Stored records

== == ==

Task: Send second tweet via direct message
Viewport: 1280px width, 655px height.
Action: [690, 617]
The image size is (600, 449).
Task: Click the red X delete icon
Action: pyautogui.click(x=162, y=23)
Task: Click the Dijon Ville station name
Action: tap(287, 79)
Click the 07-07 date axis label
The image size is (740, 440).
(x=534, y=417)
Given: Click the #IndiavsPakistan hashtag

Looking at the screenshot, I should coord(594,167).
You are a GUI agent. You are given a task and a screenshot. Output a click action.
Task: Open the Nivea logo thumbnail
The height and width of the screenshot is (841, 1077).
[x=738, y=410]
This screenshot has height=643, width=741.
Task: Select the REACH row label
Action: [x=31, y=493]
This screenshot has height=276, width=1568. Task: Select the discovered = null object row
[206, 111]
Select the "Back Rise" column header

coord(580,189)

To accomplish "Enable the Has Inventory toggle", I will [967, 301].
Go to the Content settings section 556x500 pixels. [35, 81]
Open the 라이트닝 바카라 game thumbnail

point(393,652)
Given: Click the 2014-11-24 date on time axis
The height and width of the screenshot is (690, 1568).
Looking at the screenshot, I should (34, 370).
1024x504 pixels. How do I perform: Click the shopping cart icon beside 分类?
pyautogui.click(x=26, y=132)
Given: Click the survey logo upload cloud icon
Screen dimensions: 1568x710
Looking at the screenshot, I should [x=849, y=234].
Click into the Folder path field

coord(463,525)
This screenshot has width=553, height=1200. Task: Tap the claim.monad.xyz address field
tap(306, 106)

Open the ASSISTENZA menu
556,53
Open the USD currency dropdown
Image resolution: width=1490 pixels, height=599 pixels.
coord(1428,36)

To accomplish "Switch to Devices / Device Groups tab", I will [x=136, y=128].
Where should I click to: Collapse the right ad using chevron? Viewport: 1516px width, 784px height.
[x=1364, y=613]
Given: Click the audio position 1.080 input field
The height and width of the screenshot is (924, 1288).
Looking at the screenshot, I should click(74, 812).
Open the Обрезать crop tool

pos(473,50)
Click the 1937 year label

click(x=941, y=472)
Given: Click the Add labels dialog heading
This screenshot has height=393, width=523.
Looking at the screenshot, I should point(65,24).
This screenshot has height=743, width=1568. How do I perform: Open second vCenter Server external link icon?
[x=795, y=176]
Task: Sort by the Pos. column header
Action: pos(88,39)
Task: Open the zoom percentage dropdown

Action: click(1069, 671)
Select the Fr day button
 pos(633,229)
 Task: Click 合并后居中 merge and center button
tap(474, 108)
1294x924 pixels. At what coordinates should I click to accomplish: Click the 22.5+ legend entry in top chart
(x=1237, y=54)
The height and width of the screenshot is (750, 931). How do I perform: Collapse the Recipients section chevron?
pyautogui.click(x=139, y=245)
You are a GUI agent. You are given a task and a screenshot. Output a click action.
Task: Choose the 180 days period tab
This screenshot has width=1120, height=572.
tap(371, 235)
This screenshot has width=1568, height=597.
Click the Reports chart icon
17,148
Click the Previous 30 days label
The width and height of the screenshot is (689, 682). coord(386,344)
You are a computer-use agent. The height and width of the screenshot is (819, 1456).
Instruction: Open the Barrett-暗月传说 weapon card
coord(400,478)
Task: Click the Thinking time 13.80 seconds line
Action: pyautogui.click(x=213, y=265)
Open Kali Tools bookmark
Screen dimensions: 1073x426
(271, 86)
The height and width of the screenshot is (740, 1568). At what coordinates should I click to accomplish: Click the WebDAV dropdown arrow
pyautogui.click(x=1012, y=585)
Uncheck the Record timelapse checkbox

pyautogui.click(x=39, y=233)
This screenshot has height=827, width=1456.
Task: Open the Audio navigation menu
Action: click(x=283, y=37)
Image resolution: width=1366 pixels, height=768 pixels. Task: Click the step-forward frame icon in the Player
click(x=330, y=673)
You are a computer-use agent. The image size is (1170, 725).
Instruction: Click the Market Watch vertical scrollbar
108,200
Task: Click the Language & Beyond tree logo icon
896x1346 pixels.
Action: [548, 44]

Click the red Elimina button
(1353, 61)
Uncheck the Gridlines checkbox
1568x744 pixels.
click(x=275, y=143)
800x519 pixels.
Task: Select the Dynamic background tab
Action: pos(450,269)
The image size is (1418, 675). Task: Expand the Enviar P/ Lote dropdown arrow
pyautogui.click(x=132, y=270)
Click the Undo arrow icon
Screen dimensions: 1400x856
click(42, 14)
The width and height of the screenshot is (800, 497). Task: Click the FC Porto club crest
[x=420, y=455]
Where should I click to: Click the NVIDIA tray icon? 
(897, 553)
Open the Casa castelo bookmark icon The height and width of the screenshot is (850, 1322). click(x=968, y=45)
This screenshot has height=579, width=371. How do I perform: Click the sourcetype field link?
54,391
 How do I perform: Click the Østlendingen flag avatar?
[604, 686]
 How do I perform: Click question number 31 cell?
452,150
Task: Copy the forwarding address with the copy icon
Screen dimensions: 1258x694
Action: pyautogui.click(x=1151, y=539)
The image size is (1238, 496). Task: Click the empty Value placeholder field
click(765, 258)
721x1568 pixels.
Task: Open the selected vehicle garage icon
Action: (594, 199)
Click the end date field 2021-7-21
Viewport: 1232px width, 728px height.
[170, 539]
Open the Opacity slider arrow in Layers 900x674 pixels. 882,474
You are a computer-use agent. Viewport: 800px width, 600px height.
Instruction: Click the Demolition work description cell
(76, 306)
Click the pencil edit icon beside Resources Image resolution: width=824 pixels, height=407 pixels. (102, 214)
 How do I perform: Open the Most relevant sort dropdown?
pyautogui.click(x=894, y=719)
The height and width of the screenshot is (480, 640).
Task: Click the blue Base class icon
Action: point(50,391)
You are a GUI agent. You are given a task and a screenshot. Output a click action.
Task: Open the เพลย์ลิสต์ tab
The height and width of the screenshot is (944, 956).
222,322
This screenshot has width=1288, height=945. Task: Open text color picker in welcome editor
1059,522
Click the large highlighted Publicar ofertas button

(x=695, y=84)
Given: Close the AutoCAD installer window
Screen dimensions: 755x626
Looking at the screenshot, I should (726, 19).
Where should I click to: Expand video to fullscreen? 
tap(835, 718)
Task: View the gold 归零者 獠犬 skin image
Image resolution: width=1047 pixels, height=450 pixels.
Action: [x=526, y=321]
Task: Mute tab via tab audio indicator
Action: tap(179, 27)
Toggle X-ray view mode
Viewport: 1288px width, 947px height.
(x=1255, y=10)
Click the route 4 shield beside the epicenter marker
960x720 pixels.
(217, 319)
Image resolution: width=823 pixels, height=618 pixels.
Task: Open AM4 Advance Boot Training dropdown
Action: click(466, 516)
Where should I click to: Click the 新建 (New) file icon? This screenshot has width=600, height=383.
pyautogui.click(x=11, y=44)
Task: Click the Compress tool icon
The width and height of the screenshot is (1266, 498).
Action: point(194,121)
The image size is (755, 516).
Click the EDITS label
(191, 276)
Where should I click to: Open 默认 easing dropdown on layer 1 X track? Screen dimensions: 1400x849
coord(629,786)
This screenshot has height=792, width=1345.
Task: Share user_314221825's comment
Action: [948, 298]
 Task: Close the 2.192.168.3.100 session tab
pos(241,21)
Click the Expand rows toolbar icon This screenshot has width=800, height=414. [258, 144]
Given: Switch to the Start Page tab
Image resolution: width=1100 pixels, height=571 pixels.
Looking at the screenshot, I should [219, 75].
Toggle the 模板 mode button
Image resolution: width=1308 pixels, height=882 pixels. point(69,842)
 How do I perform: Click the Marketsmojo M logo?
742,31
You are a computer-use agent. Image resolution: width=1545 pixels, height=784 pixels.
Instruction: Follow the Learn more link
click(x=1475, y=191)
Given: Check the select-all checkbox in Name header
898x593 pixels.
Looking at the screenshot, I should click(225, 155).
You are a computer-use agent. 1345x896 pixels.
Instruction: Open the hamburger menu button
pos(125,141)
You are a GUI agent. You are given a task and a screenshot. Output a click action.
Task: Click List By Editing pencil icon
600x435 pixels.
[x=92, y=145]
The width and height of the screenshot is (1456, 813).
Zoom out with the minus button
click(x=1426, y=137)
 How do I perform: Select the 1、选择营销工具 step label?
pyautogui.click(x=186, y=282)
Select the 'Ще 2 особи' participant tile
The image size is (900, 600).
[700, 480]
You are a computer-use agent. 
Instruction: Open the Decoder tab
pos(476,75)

== == ==

Task objective: Copy, from the data above, every line where the word "Switch" appears.

Solved problem:
To accomplish "Switch to Devices / Device Groups tab", I will [x=136, y=128].
Given: Switch to the Start Page tab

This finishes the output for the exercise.